Wind Cave National Park shares a northern border with Custer State Park in the Black Hills. Visitors can see bison and pronghorn, while traversing scenery ranging from flat prairies to forested mountains and canyons.
The Beaver Creek Bridge provides an essential link between the parks across a steep canyon.
“What’s cool about this bridge, it’s such a secluded spot,” Tom Farrell, chief of interpretation, said from a lookout along Highway 87 in Wind Cave.
Across the valley, the bridge’s white arches and columns rise from the rocky, forested edges of a canyon. It spans more than 200 feet across the canyon and more than 100 feet above Beaver Creek.
“You can come out and watch it, you can hear Beaver Creek in the distance below it and just this white, expanse of concrete that’s aged out over the years, that just stands there as a silent sentinel between these two canyons making sure people can cross the canyon,” Farrell said.

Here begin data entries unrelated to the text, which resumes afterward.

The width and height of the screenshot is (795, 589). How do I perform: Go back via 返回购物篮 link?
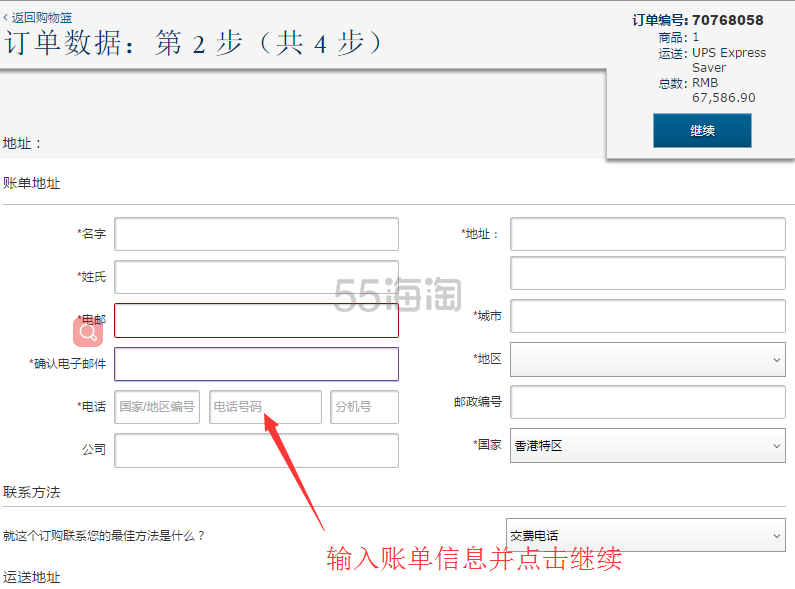pyautogui.click(x=38, y=18)
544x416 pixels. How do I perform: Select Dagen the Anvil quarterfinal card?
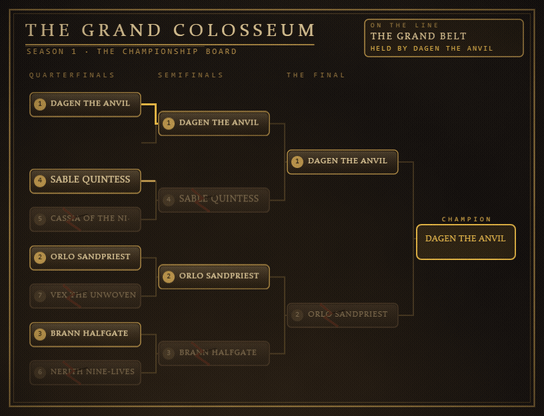point(85,104)
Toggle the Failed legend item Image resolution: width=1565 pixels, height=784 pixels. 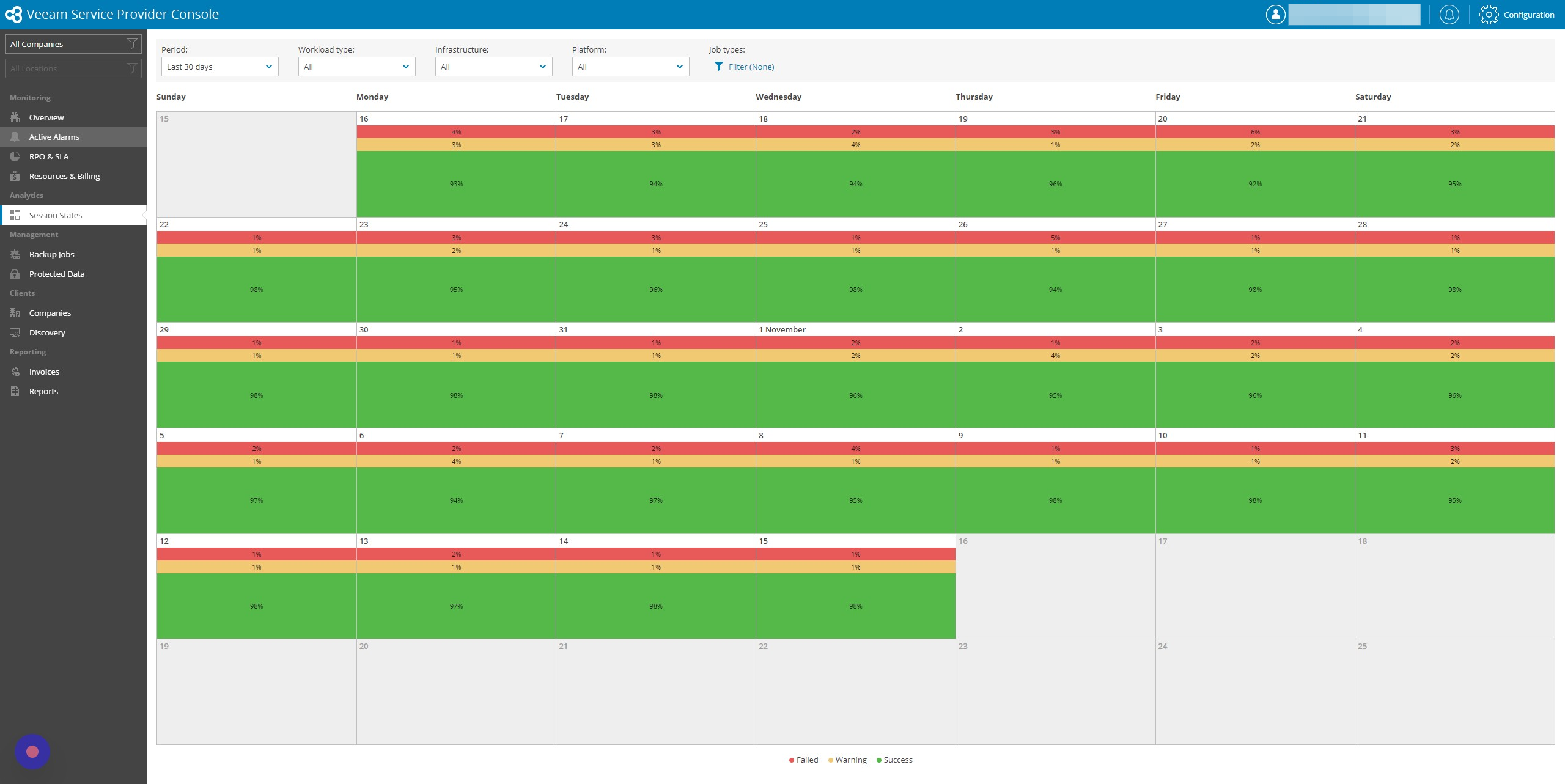803,760
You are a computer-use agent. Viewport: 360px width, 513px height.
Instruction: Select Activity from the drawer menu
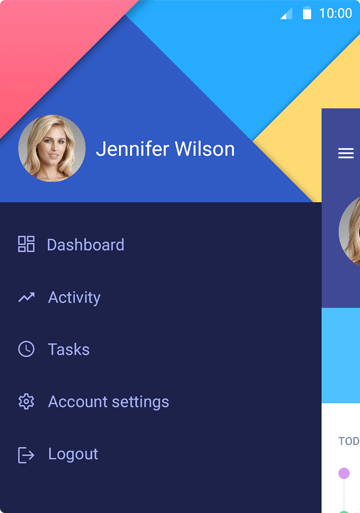[74, 297]
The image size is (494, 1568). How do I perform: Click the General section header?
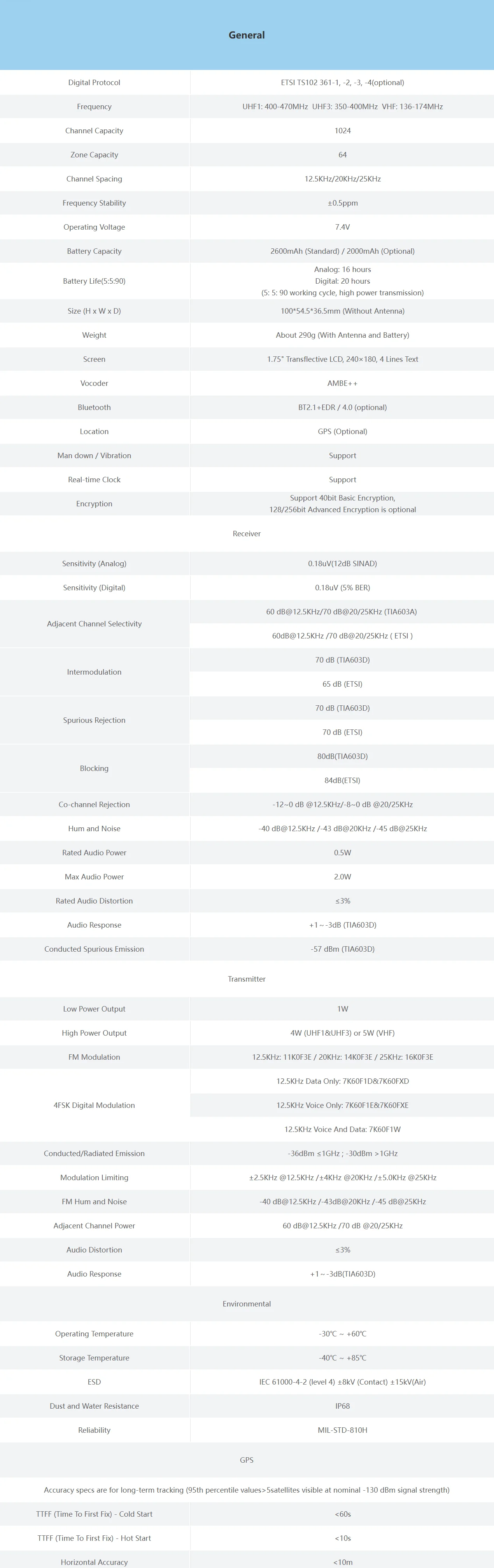[247, 35]
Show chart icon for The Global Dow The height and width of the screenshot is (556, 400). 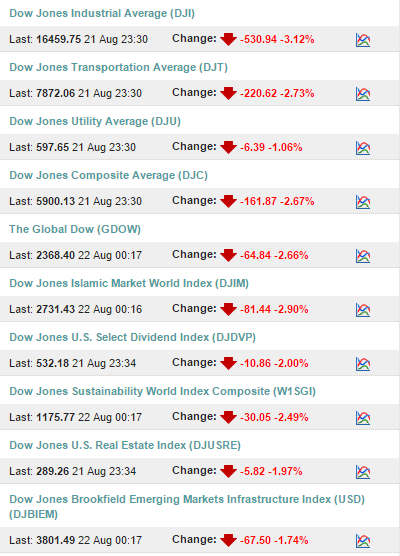[363, 256]
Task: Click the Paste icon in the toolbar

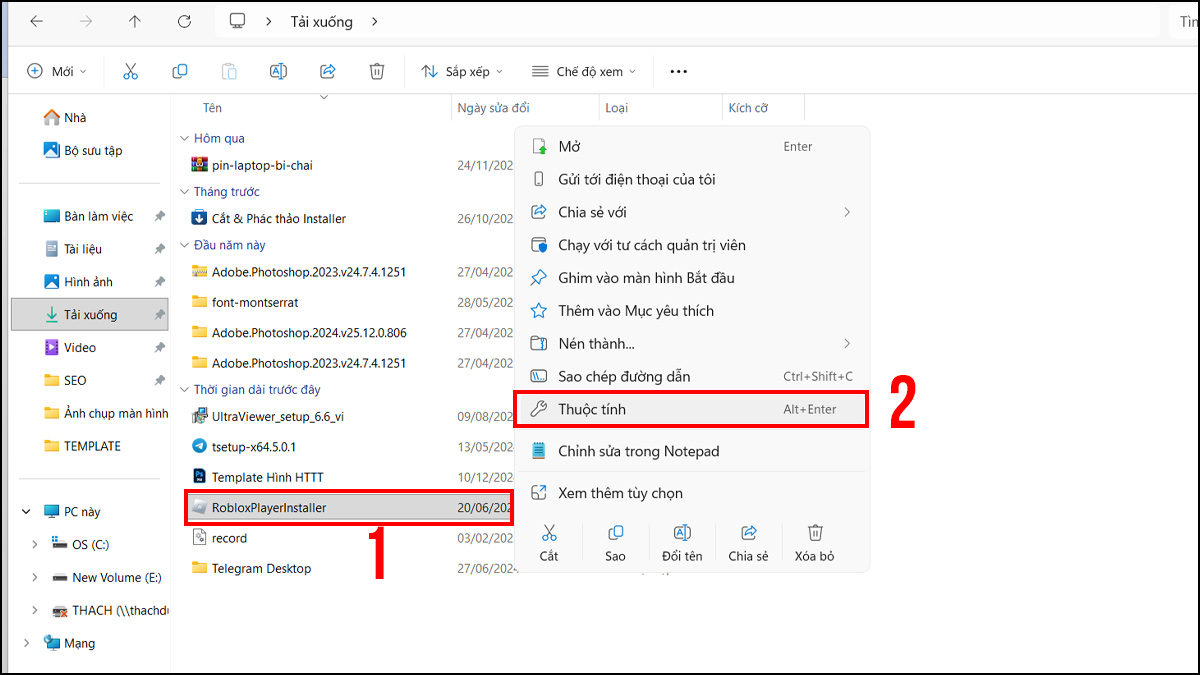Action: pos(228,71)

Visitors might miss out on the bridge if they don’t stop at the vista or explore around the structure itself.
“It’s easy to overlook because you just drive over it,” Farrell said. “But if you stop and pause and take a look, you realize this is a special place. And you spend a little bit of time here just listening to the river underneath and watching the bridge, you kind of get the impression what an interesting, special, unique place this is.”
Highway 87 is closed from the lookout to the intersection north of Rankin Ridge until crews finish renovating the bridge in mid-October.